Lifts average decode speed across fitting models by about 204%.

〜$8,000 MSRP

Frequently Asked Questions

Can MacBook Pro M4 Max 128GB run AI models?

Yes! MacBook Pro M4 Max 128GB (128 GB unified memory) can run 137 models at full speed and 338 total. Top picks: Qwen3-Coder-Next (score: 92/100), Qwen 3.5 122B A10B (score: 92/100), Qwen3-Coder 30B A3B Instruct (score: 91/100). See the full tiered compatibility list above.

How much unified memory does MacBook Pro M4 Max 128GB have for AI?

MacBook Pro M4 Max 128GB has 128 GB of unified memory shared between CPU and GPU, all available for AI model inference. Unlike discrete GPUs with separate VRAM, unified memory means models can use the full 128 GB without data transfer overhead.

Is unified memory on MacBook Pro M4 Max 128GB the same as VRAM for local AI?

Not exactly. Unified memory is excellent for making larger models fit on Apple Silicon, because the CPU and GPU share one memory pool. But it is still not identical to dedicated VRAM on a high-bandwidth discrete GPU. For local AI, unified memory often wins on flexibility and capacity, while discrete GPUs can still win on raw tokens per second once a model fits comfortably.
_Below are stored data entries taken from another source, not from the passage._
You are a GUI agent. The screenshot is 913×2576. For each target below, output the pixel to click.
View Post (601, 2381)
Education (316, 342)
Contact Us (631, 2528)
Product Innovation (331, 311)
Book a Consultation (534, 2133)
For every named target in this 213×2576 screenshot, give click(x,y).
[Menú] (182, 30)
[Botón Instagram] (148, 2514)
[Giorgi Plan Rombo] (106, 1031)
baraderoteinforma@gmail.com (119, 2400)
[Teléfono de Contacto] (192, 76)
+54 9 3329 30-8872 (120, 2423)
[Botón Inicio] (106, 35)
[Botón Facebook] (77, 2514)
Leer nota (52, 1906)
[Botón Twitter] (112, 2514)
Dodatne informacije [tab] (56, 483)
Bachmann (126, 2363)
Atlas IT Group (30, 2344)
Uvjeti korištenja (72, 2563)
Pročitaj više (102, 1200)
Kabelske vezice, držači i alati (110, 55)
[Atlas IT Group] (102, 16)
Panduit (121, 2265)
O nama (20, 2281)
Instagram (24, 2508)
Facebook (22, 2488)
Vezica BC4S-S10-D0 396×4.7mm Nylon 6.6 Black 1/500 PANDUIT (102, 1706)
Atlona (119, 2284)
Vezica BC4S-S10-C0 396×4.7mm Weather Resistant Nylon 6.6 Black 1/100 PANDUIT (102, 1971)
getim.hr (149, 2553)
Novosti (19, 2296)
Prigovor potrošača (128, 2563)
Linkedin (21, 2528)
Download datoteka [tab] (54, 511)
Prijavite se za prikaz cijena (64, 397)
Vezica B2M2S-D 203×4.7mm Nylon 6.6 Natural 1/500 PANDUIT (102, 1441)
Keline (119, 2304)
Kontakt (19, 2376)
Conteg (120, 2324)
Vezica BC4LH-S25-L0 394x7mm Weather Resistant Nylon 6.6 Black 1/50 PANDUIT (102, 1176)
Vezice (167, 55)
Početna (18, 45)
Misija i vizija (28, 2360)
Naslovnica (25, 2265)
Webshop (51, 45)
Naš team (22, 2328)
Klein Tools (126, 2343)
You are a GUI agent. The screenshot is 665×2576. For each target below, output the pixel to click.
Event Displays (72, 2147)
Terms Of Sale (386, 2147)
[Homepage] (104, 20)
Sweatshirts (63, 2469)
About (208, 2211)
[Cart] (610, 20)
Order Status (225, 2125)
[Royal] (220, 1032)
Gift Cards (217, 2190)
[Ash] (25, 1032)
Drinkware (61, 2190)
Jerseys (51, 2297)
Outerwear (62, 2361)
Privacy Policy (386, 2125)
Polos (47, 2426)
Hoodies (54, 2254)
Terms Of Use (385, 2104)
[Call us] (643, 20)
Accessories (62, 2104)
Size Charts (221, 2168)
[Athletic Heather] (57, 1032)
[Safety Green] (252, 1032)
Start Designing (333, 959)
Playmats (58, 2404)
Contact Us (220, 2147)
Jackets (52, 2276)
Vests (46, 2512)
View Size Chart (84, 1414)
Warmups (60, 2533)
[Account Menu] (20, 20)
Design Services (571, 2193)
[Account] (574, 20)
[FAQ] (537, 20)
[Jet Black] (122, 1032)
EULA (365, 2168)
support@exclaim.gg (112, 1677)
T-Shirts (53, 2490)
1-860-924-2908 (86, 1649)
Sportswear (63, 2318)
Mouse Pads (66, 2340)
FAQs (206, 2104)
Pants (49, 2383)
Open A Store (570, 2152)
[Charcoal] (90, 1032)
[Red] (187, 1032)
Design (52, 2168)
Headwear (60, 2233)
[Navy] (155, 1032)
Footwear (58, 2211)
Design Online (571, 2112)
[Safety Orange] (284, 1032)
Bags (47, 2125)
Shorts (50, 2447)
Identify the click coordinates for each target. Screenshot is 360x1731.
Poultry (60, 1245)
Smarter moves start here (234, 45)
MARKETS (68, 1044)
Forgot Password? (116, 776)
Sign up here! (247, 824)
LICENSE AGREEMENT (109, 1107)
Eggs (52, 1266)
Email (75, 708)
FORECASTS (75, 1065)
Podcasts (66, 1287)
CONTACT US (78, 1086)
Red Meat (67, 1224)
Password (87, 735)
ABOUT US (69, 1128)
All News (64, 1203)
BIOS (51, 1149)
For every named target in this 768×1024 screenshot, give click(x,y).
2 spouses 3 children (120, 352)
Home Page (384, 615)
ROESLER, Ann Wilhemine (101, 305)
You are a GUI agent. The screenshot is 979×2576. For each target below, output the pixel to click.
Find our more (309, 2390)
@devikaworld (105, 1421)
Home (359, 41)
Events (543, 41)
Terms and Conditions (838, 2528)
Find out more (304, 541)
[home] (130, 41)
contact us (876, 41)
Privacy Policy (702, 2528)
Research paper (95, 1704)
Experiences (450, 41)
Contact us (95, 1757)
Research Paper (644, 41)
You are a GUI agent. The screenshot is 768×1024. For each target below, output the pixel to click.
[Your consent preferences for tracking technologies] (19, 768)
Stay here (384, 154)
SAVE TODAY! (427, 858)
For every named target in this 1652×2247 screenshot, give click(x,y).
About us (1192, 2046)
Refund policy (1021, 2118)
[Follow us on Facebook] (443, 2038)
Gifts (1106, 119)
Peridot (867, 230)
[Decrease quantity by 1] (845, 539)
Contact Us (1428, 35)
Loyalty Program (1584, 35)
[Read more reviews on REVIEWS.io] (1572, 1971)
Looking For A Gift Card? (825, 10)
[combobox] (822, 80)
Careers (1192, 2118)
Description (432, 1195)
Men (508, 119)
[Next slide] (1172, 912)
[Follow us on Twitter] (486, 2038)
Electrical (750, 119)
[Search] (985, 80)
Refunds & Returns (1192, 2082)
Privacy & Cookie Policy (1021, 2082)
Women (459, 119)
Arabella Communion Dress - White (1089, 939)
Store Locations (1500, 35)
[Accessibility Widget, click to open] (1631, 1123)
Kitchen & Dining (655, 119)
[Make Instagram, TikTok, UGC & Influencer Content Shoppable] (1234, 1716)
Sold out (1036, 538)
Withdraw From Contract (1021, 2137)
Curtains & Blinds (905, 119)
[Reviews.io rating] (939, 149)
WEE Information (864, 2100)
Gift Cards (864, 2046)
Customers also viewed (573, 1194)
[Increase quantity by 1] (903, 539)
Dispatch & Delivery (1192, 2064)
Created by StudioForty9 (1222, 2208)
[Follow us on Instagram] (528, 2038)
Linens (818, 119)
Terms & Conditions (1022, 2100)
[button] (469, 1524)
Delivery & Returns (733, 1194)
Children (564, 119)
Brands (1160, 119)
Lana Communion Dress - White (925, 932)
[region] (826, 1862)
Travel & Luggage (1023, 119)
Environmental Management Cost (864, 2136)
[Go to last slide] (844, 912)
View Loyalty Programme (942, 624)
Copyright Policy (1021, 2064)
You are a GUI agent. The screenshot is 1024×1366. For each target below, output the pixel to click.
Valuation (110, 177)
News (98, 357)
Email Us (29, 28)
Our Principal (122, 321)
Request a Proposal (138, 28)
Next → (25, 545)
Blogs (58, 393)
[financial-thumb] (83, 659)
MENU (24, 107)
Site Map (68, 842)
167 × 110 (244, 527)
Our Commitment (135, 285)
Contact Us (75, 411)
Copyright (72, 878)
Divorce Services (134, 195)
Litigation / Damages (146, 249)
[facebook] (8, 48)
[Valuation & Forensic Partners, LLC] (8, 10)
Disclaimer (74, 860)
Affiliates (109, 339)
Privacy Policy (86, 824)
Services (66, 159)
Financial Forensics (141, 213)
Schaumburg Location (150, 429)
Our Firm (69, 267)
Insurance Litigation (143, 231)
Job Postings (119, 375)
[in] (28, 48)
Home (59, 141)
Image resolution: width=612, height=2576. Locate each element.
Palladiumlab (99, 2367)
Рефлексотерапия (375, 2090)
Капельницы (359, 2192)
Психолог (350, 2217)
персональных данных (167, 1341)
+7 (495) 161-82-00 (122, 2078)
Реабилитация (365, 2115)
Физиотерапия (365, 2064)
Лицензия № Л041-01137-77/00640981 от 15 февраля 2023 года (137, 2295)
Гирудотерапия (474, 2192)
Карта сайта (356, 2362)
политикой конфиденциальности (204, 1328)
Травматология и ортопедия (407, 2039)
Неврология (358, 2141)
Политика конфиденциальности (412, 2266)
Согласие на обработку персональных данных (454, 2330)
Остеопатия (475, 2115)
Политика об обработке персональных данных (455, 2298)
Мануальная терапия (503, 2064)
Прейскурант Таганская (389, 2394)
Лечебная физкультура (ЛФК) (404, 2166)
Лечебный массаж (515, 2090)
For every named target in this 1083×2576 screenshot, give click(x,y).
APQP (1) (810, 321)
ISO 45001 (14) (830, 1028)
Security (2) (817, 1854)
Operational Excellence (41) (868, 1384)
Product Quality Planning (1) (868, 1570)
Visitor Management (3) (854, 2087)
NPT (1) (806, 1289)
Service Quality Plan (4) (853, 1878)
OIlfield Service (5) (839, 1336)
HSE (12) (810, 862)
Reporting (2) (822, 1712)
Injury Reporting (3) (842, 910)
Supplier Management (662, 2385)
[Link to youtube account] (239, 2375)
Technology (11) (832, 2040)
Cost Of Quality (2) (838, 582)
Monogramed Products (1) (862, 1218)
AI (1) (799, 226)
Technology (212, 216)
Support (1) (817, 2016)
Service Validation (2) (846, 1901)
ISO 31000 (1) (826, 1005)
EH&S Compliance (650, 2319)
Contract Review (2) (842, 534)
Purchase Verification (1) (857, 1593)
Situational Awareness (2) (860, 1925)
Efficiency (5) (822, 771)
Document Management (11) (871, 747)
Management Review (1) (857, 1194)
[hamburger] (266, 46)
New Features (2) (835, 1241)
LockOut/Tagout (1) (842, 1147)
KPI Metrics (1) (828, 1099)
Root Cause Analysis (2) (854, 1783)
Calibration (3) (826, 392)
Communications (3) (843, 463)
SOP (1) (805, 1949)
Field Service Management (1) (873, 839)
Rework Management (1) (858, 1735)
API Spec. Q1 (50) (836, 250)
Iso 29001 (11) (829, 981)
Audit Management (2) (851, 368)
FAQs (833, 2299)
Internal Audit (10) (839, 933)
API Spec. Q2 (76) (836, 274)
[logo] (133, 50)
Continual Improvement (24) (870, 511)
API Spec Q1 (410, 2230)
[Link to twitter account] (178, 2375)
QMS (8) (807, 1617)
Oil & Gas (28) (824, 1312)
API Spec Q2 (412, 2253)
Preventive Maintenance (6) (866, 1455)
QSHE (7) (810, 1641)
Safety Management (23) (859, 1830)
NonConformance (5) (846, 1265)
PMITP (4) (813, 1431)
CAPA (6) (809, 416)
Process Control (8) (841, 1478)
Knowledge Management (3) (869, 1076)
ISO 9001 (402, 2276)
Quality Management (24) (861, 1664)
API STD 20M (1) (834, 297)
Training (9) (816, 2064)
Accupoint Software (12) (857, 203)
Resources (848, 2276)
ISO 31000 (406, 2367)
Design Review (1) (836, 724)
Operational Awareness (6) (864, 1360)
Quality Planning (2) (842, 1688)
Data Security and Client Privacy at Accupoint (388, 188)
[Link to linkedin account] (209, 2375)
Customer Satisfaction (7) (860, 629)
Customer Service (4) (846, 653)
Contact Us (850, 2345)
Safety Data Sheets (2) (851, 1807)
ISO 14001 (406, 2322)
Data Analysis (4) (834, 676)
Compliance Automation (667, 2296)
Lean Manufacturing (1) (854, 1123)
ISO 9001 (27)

Is MacBook Pro M4 Max 128GB good for running LLMs locally?

Yes, MacBook Pro M4 Max 128GB is excellent for running LLMs locally. With 128 GB unified memory and Metal acceleration, it handles 338 models with top scores above 80/100.

Why can a smaller CUDA GPU sometimes feel faster than MacBook Pro M4 Max 128GB for local AI?

Because fit and speed are not the same thing. MacBook Pro M4 Max 128GB can often fit larger models thanks to unified memory, but a smaller NVIDIA GPU with fast dedicated VRAM and mature CUDA kernels can still deliver higher decode throughput once the model fits. In practice, Apple Silicon is excellent for flexible local AI on one machine, while CUDA often stays ahead for the easiest setup and highest raw inference speed.

What is the best way to run AI models on MacBook Pro M4 Max 128GB?

We recommend using llama.cpp on MacBook Pro M4 Max 128GB. Install it with a single command, then pull your preferred model. llama.cpp supports Metal acceleration out of the box on Apple Silicon.

What is the best coding model for MacBook Pro M4 Max 128GB?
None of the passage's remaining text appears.